— Start of Extracted data —

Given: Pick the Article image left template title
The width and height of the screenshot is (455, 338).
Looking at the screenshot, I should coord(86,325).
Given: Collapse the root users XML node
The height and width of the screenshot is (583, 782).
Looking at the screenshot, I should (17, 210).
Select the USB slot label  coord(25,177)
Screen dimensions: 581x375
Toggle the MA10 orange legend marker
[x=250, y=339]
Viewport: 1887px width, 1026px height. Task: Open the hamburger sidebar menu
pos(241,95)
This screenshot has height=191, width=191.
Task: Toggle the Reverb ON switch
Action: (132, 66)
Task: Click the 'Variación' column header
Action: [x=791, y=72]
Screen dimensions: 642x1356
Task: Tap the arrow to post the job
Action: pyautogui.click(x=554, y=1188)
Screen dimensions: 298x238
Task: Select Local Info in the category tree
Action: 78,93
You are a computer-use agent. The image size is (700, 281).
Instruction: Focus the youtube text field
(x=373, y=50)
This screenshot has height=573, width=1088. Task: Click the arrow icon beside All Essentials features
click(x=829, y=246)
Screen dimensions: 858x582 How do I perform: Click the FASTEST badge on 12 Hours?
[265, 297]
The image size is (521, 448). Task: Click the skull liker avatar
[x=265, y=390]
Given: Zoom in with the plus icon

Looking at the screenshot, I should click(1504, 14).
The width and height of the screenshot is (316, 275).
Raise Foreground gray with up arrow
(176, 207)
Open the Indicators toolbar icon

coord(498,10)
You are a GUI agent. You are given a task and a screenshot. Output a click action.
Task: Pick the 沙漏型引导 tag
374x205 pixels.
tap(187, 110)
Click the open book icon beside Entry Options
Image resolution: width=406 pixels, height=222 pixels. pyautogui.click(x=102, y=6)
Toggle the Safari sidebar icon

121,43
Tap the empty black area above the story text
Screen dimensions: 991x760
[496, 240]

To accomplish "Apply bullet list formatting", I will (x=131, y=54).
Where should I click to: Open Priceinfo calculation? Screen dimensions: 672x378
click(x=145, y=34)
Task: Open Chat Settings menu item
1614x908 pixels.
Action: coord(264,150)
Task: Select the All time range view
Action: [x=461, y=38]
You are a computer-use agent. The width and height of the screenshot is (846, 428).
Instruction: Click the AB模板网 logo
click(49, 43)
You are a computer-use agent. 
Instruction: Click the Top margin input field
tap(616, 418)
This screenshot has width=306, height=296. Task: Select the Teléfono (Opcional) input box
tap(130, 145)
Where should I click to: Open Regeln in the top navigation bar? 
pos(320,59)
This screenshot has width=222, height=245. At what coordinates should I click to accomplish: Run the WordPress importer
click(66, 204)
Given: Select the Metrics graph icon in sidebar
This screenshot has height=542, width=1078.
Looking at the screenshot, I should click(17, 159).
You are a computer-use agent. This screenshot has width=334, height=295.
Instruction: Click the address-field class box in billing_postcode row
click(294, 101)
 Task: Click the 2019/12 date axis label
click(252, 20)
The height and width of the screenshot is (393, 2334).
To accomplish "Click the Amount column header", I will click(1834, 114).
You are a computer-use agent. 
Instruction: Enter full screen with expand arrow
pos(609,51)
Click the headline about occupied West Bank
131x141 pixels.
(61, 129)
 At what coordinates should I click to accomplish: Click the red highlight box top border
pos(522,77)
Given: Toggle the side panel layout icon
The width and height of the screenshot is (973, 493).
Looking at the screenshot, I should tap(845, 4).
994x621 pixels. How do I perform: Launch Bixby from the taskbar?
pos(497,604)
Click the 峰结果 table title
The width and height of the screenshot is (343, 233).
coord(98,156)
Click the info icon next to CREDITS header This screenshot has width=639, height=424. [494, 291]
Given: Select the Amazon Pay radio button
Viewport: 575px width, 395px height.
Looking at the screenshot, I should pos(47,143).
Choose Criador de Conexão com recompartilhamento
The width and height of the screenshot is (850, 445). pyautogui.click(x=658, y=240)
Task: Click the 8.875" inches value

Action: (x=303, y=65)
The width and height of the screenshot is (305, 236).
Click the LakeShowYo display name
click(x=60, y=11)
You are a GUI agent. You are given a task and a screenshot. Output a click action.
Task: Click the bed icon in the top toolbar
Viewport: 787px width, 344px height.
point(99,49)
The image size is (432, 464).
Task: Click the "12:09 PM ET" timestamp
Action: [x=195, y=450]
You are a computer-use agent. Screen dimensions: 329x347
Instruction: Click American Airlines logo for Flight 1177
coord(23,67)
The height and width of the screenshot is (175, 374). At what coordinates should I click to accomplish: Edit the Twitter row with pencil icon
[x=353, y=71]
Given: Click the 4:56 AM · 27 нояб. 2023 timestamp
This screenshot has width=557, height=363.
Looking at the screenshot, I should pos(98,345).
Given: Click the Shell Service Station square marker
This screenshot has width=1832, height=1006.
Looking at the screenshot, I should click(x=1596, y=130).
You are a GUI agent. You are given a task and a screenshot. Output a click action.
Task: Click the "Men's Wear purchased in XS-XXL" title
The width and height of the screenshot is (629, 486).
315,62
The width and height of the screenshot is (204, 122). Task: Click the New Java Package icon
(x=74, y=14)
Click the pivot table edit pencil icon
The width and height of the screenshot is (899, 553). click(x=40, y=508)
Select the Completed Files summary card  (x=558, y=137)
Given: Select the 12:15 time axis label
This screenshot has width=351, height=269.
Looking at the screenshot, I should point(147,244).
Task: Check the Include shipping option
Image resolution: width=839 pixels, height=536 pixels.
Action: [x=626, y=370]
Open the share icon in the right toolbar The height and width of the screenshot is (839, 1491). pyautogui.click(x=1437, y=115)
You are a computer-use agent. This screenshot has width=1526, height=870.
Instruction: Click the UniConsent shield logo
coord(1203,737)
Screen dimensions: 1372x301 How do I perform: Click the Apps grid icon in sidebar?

— End of Extracted data —

Given exercise » Please convert the records, from the start through the line containing "Looking at the screenshot, I should coord(86,325).", into a two-column CSV with the header instruction,response. Give one row per record, with its text under instruction and its answer under response, each in a single quoted field with line breaks replaced by spaces.

Task answer »
instruction,response
"Given: Pick the Article image left template title The width and height of the screenshot is (455, 338).","Looking at the screenshot, I should coord(86,325)."